As the custodian of the record, the Health Information Management (HIM) department is responsible for maintaining the record in a manner that complies with all applicable legal rules and regulations, accreditation standards, organizational policies and procedures, and clinical practice standards. HIMS therefore should play an active role in identifying the content of the organization’s health record as well as the standards for maintaining the integrity of that content. HSMN, with over 25 years’ experience in clinical documentation standardization and policy creation and implementation, has developed a methodology for helping providers in all settings define a healthcare record that meets the needs of the organization. As providers shift to maintaining health information in an electronic format, our in depth experience will help the organization use certified EHR technology in in Meaningful Use.

Quality Assurance and Utilization Review

HSMN has helped to create and reorganize both Utilization Management and Quality Assurance Programs. We very much agree with the Joint Commission on the Accreditation of Health Care Organizations that Quality must be demonstrable not just described. Quality must be internalized not just overseen by the QA Department. No provider organization whether it be a tiny hospital or group practice should exist without a Quality Assurance Program. A true understanding means that a Partner coming into a practice must understand that Quality is the means by which your health care delivery product becomes known and marketable. HSMN has specialized in developing sustainable programs that become part of the cultural fabric of the organization. In setting up such a program, much depends on the individuals within a practice who are willing to monitor themselves and the quality of their own work.
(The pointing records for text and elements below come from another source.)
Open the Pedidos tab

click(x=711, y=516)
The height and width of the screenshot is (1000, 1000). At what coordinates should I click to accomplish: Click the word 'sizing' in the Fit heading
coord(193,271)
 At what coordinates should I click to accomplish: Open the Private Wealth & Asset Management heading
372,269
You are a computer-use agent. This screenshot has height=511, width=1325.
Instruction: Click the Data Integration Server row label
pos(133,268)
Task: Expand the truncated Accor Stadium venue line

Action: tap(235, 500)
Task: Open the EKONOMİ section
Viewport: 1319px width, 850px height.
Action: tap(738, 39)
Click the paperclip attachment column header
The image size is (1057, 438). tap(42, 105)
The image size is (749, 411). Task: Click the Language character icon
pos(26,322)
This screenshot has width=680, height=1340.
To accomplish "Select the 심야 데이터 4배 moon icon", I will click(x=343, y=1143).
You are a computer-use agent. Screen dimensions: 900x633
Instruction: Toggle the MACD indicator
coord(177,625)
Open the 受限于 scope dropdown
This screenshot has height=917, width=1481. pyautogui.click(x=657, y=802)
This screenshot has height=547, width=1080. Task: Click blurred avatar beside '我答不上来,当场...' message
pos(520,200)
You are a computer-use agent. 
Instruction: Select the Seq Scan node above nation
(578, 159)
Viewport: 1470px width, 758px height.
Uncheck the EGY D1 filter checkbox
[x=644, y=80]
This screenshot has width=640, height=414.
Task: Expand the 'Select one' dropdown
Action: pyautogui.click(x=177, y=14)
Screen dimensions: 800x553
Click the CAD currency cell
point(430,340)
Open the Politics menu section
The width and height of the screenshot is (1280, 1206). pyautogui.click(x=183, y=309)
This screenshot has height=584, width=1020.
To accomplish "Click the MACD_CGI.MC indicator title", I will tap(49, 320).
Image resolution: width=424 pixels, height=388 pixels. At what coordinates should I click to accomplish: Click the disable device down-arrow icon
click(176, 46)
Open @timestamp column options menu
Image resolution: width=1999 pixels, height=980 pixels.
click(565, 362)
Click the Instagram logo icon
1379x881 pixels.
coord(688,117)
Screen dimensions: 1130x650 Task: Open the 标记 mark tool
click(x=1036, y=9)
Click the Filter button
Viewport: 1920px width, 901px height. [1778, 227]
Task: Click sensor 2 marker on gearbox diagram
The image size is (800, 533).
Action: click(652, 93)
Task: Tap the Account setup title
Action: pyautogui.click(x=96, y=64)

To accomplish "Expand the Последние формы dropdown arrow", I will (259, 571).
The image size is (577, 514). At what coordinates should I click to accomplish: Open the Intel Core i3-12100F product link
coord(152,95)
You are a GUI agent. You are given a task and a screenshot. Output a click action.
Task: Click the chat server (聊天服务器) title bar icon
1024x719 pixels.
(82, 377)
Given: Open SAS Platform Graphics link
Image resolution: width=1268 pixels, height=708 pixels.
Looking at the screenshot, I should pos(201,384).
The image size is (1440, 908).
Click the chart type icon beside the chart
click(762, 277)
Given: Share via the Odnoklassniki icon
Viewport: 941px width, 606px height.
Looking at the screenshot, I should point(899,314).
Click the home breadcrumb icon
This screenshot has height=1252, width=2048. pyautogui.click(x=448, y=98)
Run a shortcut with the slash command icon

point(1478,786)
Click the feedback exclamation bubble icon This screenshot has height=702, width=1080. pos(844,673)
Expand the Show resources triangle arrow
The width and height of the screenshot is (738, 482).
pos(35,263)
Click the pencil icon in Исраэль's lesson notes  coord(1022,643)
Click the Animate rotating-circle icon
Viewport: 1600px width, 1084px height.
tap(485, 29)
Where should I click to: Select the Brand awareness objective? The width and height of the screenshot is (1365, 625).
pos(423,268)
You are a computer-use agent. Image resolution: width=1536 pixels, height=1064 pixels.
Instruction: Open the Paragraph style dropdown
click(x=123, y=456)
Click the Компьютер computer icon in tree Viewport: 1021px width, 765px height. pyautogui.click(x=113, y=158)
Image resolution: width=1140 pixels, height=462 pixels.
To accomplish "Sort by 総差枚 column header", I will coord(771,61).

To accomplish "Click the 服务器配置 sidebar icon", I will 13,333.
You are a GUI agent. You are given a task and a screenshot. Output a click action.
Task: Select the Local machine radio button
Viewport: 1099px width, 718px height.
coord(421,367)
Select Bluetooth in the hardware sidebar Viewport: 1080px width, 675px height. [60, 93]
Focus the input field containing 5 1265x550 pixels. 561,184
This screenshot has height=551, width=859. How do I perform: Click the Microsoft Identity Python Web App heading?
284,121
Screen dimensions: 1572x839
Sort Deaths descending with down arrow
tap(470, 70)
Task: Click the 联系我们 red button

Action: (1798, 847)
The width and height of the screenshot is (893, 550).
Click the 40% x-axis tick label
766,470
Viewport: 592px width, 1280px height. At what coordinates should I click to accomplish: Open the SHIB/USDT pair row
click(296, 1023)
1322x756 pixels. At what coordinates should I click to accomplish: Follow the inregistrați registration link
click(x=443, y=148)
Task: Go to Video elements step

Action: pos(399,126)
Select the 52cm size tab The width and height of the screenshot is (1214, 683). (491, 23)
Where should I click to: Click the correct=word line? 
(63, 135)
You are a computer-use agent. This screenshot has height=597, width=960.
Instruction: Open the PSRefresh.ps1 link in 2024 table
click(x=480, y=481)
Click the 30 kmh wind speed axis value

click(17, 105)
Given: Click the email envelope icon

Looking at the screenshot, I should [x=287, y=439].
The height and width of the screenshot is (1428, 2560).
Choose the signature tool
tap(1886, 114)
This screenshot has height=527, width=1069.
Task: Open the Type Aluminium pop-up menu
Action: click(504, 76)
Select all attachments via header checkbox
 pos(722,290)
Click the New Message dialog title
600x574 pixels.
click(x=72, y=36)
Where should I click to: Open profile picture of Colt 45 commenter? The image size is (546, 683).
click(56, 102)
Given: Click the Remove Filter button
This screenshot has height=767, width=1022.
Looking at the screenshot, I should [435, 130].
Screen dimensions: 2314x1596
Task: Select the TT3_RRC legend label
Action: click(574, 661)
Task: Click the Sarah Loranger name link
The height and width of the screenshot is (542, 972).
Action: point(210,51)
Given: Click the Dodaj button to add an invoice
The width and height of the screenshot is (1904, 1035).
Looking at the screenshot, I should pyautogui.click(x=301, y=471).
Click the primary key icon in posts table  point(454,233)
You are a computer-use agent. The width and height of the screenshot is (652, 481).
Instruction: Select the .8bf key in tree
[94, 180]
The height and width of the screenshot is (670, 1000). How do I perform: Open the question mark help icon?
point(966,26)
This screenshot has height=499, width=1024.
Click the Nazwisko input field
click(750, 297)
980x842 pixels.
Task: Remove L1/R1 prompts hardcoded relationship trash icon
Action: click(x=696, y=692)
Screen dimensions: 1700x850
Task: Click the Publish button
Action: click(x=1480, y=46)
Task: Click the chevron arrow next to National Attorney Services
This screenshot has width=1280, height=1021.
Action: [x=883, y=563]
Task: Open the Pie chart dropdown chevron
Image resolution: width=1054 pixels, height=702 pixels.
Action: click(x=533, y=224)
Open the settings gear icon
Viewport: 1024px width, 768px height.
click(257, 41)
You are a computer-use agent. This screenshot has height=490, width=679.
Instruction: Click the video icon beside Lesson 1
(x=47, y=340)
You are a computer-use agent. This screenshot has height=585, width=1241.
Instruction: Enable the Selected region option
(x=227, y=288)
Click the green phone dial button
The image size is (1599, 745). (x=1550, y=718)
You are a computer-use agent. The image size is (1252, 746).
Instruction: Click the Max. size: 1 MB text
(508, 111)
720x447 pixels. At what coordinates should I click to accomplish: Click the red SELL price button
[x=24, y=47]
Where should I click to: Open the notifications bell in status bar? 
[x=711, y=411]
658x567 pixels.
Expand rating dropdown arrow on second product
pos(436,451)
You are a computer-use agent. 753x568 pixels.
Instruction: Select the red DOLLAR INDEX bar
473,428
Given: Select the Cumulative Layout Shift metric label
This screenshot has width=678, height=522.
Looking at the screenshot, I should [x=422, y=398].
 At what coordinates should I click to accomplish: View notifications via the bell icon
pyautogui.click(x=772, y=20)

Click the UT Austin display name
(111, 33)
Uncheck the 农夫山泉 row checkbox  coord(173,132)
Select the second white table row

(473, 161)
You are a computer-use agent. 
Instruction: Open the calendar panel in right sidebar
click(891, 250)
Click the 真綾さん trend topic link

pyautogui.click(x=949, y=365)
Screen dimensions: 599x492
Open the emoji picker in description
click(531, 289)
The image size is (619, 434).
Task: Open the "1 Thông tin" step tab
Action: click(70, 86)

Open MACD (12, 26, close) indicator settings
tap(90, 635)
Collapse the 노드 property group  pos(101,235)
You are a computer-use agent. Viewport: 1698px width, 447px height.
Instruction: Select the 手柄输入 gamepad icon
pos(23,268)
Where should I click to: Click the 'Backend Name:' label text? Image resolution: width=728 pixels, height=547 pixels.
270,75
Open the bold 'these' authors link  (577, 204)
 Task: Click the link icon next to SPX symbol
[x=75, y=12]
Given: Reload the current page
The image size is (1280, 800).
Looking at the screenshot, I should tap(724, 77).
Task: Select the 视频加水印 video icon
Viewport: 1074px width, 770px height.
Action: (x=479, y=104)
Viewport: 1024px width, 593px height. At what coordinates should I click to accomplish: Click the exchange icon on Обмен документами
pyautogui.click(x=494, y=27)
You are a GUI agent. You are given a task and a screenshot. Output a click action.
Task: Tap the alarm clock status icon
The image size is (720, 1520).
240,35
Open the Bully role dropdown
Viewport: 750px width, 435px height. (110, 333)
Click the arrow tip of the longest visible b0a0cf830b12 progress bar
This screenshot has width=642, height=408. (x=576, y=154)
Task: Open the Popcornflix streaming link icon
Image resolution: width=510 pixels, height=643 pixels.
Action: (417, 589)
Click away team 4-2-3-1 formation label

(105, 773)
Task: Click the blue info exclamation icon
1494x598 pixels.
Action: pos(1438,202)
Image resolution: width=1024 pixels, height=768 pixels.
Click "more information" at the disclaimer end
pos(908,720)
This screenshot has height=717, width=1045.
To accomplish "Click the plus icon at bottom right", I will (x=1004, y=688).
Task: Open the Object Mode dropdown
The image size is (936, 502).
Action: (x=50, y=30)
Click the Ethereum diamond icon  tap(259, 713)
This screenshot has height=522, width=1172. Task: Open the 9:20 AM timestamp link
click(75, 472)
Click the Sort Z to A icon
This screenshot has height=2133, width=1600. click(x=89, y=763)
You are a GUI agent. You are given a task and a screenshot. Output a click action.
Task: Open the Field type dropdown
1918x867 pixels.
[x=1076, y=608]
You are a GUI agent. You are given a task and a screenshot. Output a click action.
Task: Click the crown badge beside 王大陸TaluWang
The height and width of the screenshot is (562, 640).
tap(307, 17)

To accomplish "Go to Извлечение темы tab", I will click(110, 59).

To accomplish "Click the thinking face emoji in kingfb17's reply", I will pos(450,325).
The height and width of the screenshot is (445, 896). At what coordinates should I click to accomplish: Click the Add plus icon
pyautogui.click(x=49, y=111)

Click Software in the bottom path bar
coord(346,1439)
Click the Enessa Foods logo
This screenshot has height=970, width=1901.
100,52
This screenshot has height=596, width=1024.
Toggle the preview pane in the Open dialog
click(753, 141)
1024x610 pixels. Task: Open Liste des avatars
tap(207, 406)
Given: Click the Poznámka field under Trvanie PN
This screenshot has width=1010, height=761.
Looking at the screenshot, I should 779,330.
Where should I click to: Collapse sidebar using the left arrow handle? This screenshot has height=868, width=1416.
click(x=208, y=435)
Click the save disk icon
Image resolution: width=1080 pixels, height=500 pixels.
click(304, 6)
Self monitoring is the strongest form of Quality Assurance. There must be a way in each health care organization especially in Physician practices that one can demonstrate Quality. Often it is in the numbers, but more importantly it is in the patients who return and recommend the group to others. The ability to identify problems early on is the sign of a terrific program. Auto Manufacturers put sensors in cars for literally every function and as health care providers, we must create our own sensors and work with peers to identify and fix the problems. HSMN can help launch a sustainable program.